### SUPPLIED TEXT
- Opening Delimiter -
Chris Packham said that he cannot imagine “a long and healthy life” as his “tiger fraud” libel battle took its toll.
The BBC Springwatch host said he had suffered years of abuse and threats as a result of “incendiary” articles from a magazine, which “lit a fire” beneath those who objected to his views on animal welfare.
At the High Court on Thursday, he was awarded £90,000 in damages over the defamatory pieces, which claimed that he “manipulated” the public into making donations to rescue five tigers despite knowing they were safe.
Mr Packham, an outspoken animal rights campaigner, has become a target for activist attacks, which he said left him fearing for his safety. In one incident, a Land Rover was set alight outside his family home.
He now lives in a “cage of CCTV” cameras with his partner and stepdaughter, adding that he did not expect the abuse to stop with the conclusion of his libel case.
Dominic Wightman and Nigel Bean, the editor and writer of Country Squire Magazine website respectively, have been ordered to pay £90,000 in damages over nine libellous articles.
Alongside their claims about the tigers, Mr Packham was also said to have defrauded the public when promoting a crowd funder during Covid and lied about the burning of peat during Cop26.
However, Mr Justice Saini dismissed the claims and ruled that Mr Packham “did not commit any acts of fraud or dishonesty”.
‘Why am I living in a stockade?’
Speaking outside the court to The Telegraph, Mr Packham said: “If I’m honest with you, I don’t imagine living the long and healthy life that I might have imagined a few years ago.
“Myself, my partner, my stepdaughter, share habitation from time to time. I’m constantly on my guard. We’ve had to upgrade the security of my house.
“Having to live inside a cage of CCTV and various other security measures is not pleasant.
“I’m just a bloke who gets up in the morning trying to make the world a better place for wildlife, animal welfare and the environment. Why am I living in a stockade?”
Mr Packham linked the Country Squire articles to an arson attack that took place outside his home in October 2021, when a stolen Land Rover Discovery exploded outside his house in Hampshire.
It parked outside the gates of his family home and was set alight by a group of men just after midnight. Suspicion fell on pro-hunting supporters, supposedly targeting Mr Packham over his opposition to bloodsports.
Death threats and dead animals
Mr Packham has also had badgers, crows and foxes strung up outside his home, and claimed to have had credible death threats and excrement sent to him through the post.
- Closing Delimiter -
Saved entries:
- Opening Delimiter -
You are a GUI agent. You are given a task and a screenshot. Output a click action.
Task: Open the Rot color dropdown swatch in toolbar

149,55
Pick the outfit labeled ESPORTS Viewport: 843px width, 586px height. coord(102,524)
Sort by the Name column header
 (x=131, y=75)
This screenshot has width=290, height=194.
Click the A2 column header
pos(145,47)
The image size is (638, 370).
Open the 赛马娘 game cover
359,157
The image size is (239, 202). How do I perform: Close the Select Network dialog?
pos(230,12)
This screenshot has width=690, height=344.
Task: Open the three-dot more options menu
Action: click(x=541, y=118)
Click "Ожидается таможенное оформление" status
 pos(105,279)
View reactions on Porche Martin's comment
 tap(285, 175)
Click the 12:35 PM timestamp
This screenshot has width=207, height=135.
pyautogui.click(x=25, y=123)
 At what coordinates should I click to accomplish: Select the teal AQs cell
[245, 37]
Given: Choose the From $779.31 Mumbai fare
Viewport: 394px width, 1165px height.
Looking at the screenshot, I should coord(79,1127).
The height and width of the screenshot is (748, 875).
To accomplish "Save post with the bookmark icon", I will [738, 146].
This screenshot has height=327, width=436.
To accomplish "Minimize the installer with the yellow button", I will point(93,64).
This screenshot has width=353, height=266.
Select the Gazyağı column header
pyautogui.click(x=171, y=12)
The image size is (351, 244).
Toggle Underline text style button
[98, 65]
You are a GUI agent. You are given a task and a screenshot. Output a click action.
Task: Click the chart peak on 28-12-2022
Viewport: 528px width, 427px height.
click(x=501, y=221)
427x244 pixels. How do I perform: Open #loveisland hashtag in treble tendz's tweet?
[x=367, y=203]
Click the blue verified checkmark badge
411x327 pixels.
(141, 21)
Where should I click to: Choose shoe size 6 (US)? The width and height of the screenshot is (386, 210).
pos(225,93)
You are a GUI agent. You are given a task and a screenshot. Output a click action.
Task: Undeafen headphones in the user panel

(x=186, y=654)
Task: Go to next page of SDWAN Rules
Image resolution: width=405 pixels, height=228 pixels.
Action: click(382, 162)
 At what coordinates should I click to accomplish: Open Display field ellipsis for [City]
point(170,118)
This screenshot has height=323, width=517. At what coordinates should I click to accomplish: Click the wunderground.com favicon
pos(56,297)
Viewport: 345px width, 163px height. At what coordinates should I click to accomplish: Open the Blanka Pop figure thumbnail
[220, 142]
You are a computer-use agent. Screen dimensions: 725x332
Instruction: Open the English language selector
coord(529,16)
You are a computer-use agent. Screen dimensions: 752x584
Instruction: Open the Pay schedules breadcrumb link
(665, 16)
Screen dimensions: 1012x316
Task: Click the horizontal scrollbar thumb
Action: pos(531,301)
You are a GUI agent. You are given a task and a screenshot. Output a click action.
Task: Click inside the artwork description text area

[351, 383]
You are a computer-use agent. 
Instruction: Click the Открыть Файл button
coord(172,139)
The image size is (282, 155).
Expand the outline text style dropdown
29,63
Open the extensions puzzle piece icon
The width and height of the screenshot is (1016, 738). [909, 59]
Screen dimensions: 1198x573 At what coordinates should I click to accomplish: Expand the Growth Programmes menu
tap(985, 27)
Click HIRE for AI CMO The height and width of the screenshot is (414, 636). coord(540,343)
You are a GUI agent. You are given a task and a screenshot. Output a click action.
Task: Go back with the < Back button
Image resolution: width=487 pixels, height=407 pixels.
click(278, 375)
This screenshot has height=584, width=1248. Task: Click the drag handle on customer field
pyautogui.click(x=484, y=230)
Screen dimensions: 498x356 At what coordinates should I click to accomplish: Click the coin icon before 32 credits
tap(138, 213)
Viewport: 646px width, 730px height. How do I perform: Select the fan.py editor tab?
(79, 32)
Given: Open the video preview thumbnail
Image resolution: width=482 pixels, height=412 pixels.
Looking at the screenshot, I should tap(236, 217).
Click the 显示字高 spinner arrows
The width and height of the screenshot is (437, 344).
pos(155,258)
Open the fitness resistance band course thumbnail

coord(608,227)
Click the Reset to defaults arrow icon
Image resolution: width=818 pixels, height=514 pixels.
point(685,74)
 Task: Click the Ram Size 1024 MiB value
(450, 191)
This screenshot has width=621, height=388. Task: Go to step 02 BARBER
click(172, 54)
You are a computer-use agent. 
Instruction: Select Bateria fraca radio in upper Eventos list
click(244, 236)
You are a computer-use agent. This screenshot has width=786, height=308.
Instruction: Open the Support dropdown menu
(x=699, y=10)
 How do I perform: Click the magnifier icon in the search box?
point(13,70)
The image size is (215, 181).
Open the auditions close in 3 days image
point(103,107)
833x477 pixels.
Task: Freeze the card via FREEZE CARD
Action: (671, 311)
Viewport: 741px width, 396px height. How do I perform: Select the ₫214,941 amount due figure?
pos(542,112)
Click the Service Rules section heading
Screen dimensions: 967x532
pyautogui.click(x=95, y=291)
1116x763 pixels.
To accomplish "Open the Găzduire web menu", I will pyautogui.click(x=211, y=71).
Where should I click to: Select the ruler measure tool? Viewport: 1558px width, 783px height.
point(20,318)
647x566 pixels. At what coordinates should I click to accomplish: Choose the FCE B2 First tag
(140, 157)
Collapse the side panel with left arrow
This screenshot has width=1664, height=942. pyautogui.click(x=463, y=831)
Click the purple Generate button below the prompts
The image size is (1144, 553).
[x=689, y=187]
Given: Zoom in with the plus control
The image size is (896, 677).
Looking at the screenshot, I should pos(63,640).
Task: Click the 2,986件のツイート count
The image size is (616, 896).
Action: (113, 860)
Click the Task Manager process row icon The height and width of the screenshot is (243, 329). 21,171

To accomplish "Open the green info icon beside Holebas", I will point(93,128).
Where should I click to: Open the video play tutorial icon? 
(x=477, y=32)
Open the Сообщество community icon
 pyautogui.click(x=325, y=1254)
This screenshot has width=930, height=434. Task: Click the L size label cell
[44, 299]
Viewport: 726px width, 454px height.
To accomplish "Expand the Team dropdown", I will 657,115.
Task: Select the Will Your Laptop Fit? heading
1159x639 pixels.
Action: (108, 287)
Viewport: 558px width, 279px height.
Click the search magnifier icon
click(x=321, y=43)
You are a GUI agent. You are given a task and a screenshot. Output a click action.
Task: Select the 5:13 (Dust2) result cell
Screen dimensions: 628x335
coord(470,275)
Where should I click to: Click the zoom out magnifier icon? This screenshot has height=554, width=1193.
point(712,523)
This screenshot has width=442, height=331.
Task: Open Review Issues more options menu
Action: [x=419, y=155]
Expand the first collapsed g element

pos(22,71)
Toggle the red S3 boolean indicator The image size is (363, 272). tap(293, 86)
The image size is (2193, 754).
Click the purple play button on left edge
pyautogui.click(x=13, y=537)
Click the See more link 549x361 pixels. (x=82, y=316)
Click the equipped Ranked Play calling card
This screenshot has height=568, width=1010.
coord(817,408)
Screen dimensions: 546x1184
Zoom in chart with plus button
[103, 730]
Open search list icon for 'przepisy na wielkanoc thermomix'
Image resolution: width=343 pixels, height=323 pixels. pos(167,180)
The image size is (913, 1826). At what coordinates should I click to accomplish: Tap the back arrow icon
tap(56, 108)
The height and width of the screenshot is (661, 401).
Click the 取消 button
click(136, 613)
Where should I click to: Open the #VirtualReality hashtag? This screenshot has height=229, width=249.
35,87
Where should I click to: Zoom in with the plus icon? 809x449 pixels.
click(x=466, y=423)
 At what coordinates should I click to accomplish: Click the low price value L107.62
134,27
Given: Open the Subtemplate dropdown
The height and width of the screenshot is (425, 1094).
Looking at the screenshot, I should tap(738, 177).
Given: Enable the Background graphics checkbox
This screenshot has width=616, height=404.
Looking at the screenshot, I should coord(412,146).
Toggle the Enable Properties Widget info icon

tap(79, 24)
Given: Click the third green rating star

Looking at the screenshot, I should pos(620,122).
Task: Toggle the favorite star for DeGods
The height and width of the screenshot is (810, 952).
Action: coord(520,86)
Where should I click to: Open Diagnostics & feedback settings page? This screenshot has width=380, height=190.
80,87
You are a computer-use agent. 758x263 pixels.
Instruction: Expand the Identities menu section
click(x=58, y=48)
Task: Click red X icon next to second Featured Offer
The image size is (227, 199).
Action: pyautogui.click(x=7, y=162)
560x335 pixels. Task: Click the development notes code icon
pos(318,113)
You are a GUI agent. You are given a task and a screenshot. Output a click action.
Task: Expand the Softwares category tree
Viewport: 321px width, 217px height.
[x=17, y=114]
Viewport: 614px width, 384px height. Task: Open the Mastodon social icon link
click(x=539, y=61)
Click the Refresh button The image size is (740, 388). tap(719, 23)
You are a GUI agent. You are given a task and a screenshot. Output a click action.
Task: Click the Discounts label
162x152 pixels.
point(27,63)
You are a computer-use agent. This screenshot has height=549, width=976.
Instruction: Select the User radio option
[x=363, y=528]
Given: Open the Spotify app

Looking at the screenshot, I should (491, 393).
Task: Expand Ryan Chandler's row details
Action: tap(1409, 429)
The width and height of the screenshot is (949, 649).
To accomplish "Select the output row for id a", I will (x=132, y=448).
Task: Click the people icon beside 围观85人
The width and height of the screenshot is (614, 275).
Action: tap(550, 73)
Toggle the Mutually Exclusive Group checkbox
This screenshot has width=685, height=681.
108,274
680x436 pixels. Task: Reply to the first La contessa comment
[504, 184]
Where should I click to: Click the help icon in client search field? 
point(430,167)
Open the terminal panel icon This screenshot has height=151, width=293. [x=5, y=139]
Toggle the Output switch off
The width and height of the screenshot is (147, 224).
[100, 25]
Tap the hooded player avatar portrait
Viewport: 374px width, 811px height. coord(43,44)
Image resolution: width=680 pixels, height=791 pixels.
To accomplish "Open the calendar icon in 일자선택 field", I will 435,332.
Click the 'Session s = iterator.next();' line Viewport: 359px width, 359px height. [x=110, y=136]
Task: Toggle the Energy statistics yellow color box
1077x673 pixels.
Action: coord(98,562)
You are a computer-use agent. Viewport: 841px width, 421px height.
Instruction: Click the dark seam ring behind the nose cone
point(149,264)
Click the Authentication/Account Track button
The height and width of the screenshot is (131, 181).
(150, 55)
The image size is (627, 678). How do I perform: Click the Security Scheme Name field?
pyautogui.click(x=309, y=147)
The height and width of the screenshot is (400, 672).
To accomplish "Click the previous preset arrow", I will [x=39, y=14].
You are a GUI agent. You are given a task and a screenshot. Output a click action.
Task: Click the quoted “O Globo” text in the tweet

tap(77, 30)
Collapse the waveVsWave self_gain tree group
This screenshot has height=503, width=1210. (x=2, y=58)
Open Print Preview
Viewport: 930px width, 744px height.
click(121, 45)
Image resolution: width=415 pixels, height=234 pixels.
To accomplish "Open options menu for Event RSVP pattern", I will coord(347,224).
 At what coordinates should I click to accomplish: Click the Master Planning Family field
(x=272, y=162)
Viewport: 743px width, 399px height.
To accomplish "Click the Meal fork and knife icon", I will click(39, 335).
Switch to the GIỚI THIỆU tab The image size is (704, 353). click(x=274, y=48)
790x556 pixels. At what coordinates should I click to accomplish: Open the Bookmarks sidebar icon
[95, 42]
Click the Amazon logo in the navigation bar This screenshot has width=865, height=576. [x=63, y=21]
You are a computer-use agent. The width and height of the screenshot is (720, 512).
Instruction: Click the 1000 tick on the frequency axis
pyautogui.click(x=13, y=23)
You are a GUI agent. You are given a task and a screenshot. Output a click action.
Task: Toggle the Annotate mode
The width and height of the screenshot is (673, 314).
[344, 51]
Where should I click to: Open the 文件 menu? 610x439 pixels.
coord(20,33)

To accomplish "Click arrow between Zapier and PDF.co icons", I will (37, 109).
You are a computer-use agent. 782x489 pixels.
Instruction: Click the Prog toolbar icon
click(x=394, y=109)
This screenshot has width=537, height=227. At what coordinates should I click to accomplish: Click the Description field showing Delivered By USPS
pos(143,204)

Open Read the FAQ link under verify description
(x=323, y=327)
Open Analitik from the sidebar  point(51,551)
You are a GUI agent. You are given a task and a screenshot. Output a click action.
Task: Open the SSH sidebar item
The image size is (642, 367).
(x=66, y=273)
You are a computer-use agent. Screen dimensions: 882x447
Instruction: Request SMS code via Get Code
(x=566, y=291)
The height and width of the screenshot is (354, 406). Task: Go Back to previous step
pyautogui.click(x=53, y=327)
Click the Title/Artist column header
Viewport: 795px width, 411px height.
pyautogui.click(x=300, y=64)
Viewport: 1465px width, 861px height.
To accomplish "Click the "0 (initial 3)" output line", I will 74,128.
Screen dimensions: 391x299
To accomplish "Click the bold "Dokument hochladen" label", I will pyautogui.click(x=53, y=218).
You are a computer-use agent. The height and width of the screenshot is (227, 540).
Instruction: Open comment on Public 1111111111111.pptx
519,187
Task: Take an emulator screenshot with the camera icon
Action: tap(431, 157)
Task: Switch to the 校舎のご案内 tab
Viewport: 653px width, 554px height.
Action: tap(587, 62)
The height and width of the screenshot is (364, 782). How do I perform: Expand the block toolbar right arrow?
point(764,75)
- Closing Delimiter -
### CHECK YOUR UNDERSTANDING
• A. Answer these questions using the article on Chris Packham's libel case:
(i) How much did the High Court award Mr Packham in damages?
(ii) In what month and year did the arson attack outside his home take place?
(iii) Which animals have been strung up outside his home?
• B. Copy the part of the article on Chris Packham's libel case from "Mr Packham linked" to "house in Hampshire.".

### ANSWERS FOR THE TASKS
• A.
(i) £90,000
(ii) October 2021
(iii) Badgers, crows and foxes

• B.
Mr Packham linked the Country Squire articles to an arson attack that took place outside his home in October 2021, when a stolen Land Rover Discovery exploded outside his house in Hampshire.